**Task goal**:
Return each of the rows below word for word, leaving every character unchanged.

**Data lines**:
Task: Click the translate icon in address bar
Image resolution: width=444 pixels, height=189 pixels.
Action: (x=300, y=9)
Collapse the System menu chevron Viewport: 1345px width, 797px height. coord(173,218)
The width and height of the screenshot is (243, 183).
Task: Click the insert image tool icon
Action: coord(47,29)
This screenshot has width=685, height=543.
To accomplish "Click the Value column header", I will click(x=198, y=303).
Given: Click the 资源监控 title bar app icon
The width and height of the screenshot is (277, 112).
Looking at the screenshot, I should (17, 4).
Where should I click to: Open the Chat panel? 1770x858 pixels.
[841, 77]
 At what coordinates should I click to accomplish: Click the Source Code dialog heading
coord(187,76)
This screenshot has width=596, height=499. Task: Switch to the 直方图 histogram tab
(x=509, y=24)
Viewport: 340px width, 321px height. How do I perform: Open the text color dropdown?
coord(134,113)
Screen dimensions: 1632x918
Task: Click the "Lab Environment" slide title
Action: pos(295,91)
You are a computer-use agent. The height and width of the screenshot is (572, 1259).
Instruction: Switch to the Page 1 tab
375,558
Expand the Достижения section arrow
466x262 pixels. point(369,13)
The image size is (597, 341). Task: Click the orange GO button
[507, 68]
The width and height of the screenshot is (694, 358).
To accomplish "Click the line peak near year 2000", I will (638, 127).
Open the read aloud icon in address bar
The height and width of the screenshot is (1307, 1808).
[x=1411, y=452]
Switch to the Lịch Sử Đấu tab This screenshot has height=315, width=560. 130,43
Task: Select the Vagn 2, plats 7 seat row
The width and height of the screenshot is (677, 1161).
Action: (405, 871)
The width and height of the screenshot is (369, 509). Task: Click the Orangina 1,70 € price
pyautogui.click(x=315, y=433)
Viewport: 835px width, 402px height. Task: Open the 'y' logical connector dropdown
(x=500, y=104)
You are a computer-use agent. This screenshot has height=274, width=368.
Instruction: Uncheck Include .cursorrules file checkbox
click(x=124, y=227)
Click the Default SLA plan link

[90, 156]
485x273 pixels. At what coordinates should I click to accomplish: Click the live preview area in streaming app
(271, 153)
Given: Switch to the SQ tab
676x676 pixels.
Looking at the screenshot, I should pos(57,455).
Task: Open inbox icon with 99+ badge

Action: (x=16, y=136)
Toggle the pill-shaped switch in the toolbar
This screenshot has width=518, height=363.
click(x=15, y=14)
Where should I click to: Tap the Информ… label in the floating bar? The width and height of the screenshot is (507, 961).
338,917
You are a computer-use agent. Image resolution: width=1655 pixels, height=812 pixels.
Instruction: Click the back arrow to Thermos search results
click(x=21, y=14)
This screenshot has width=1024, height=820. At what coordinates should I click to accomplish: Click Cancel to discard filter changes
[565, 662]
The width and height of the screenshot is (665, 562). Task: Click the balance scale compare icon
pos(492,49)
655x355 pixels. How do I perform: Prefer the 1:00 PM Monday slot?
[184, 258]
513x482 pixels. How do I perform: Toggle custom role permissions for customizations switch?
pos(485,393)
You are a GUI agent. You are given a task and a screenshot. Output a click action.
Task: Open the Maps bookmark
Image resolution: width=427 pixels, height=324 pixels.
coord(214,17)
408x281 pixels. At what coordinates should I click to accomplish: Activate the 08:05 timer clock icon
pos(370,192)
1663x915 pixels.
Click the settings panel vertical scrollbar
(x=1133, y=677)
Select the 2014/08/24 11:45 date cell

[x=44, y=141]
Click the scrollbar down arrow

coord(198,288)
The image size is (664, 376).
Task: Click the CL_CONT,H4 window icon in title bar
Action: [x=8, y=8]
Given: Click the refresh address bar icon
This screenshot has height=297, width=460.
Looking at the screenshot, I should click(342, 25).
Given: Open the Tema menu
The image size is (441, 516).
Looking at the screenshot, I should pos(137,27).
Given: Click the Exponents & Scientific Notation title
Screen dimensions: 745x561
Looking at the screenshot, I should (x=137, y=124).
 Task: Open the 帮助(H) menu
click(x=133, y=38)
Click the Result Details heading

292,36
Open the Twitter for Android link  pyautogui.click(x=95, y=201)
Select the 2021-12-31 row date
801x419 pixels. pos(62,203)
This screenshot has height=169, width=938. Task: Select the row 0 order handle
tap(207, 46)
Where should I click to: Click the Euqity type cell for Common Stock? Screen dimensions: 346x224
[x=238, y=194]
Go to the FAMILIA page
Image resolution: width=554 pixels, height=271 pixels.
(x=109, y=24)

**Answer to the task**:
Task: Click the translate icon in address bar
Image resolution: width=444 pixels, height=189 pixels.
Action: (x=300, y=9)
Collapse the System menu chevron Viewport: 1345px width, 797px height. coord(173,218)
The width and height of the screenshot is (243, 183).
Task: Click the insert image tool icon
Action: coord(47,29)
This screenshot has width=685, height=543.
To accomplish "Click the Value column header", I will click(x=198, y=303).
Given: Click the 资源监控 title bar app icon
The width and height of the screenshot is (277, 112).
Looking at the screenshot, I should (17, 4).
Where should I click to: Open the Chat panel? 1770x858 pixels.
[841, 77]
 At what coordinates should I click to accomplish: Click the Source Code dialog heading
coord(187,76)
This screenshot has width=596, height=499. Task: Switch to the 直方图 histogram tab
(x=509, y=24)
Viewport: 340px width, 321px height. How do I perform: Open the text color dropdown?
coord(134,113)
Screen dimensions: 1632x918
Task: Click the "Lab Environment" slide title
Action: pos(295,91)
You are a computer-use agent. The height and width of the screenshot is (572, 1259).
Instruction: Switch to the Page 1 tab
375,558
Expand the Достижения section arrow
466x262 pixels. point(369,13)
The image size is (597, 341). Task: Click the orange GO button
[507, 68]
The width and height of the screenshot is (694, 358).
To accomplish "Click the line peak near year 2000", I will (638, 127).
Open the read aloud icon in address bar
The height and width of the screenshot is (1307, 1808).
[x=1411, y=452]
Switch to the Lịch Sử Đấu tab This screenshot has height=315, width=560. 130,43
Task: Select the Vagn 2, plats 7 seat row
The width and height of the screenshot is (677, 1161).
Action: (405, 871)
The width and height of the screenshot is (369, 509). Task: Click the Orangina 1,70 € price
pyautogui.click(x=315, y=433)
Viewport: 835px width, 402px height. Task: Open the 'y' logical connector dropdown
(x=500, y=104)
You are a computer-use agent. This screenshot has height=274, width=368.
Instruction: Uncheck Include .cursorrules file checkbox
click(x=124, y=227)
Click the Default SLA plan link

[90, 156]
485x273 pixels. At what coordinates should I click to accomplish: Click the live preview area in streaming app
(271, 153)
Given: Switch to the SQ tab
676x676 pixels.
Looking at the screenshot, I should pos(57,455).
Task: Open inbox icon with 99+ badge

Action: (x=16, y=136)
Toggle the pill-shaped switch in the toolbar
This screenshot has width=518, height=363.
click(x=15, y=14)
Where should I click to: Tap the Информ… label in the floating bar? The width and height of the screenshot is (507, 961).
338,917
You are a computer-use agent. Image resolution: width=1655 pixels, height=812 pixels.
Instruction: Click the back arrow to Thermos search results
click(x=21, y=14)
This screenshot has width=1024, height=820. At what coordinates should I click to accomplish: Click Cancel to discard filter changes
[565, 662]
The width and height of the screenshot is (665, 562). Task: Click the balance scale compare icon
pos(492,49)
655x355 pixels. How do I perform: Prefer the 1:00 PM Monday slot?
[184, 258]
513x482 pixels. How do I perform: Toggle custom role permissions for customizations switch?
pos(485,393)
You are a GUI agent. You are given a task and a screenshot. Output a click action.
Task: Open the Maps bookmark
Image resolution: width=427 pixels, height=324 pixels.
coord(214,17)
408x281 pixels. At what coordinates should I click to accomplish: Activate the 08:05 timer clock icon
pos(370,192)
1663x915 pixels.
Click the settings panel vertical scrollbar
(x=1133, y=677)
Select the 2014/08/24 11:45 date cell

[x=44, y=141]
Click the scrollbar down arrow

coord(198,288)
The image size is (664, 376).
Task: Click the CL_CONT,H4 window icon in title bar
Action: [x=8, y=8]
Given: Click the refresh address bar icon
This screenshot has height=297, width=460.
Looking at the screenshot, I should click(342, 25).
Given: Open the Tema menu
The image size is (441, 516).
Looking at the screenshot, I should pos(137,27).
Given: Click the Exponents & Scientific Notation title
Screen dimensions: 745x561
Looking at the screenshot, I should (x=137, y=124).
 Task: Open the 帮助(H) menu
click(x=133, y=38)
Click the Result Details heading

292,36
Open the Twitter for Android link  pyautogui.click(x=95, y=201)
Select the 2021-12-31 row date
801x419 pixels. pos(62,203)
This screenshot has height=169, width=938. Task: Select the row 0 order handle
tap(207, 46)
Where should I click to: Click the Euqity type cell for Common Stock? Screen dimensions: 346x224
[x=238, y=194]
Go to the FAMILIA page
Image resolution: width=554 pixels, height=271 pixels.
(x=109, y=24)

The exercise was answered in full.